- **PROBLEM**
Using the entries below, write out the line with "Task: Click the Cost breakdown heading", the line with "You are a computer-use agent. Viewport: 1358px", and every line in between, exactly as each is written.

- **DATA TO EXAMINE**
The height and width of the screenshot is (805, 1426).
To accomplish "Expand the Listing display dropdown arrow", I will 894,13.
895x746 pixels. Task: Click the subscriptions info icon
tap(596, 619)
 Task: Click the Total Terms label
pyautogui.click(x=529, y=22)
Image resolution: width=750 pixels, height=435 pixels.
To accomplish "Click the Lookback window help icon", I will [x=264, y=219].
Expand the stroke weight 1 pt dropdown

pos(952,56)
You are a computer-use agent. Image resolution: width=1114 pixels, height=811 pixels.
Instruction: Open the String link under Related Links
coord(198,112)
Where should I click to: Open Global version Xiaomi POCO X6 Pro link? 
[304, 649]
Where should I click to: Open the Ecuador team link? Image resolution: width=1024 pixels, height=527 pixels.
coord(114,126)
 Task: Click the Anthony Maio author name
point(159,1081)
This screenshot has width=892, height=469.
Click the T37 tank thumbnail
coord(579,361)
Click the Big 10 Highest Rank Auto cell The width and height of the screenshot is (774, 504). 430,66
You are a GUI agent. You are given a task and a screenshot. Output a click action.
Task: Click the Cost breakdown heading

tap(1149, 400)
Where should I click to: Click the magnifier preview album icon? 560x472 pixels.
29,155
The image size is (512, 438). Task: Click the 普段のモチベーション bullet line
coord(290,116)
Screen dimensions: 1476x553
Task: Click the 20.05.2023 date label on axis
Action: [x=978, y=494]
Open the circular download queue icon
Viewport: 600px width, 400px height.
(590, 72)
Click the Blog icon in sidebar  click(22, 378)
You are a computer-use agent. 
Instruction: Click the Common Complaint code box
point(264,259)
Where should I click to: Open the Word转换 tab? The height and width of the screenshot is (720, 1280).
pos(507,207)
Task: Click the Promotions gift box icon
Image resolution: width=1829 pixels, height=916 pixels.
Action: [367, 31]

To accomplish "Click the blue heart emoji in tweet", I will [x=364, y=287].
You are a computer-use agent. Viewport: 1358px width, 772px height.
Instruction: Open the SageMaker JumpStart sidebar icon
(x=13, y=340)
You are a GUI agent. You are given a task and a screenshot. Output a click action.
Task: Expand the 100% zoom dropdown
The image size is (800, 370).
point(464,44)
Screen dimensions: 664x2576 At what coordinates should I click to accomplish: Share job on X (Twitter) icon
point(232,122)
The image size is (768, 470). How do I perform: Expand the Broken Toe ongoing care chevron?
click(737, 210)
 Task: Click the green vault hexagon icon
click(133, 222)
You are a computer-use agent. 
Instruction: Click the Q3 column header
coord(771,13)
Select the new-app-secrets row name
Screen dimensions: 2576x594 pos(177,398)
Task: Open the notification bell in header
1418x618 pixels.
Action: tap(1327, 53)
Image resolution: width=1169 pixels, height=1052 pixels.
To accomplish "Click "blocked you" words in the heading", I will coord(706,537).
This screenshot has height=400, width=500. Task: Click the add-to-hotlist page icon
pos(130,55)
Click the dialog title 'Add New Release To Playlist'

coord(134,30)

- **SOLUTION FOR THIS TASK**
Task: Click the Cost breakdown heading

tap(1149, 400)
Where should I click to: Click the magnifier preview album icon? 560x472 pixels.
29,155
The image size is (512, 438). Task: Click the 普段のモチベーション bullet line
coord(290,116)
Screen dimensions: 1476x553
Task: Click the 20.05.2023 date label on axis
Action: [x=978, y=494]
Open the circular download queue icon
Viewport: 600px width, 400px height.
(590, 72)
Click the Blog icon in sidebar  click(22, 378)
You are a computer-use agent. 
Instruction: Click the Common Complaint code box
point(264,259)
Where should I click to: Open the Word转换 tab? The height and width of the screenshot is (720, 1280).
pos(507,207)
Task: Click the Promotions gift box icon
Image resolution: width=1829 pixels, height=916 pixels.
Action: [367, 31]

To accomplish "Click the blue heart emoji in tweet", I will [x=364, y=287].
You are a computer-use agent. Viewport: 1358px width, 772px height.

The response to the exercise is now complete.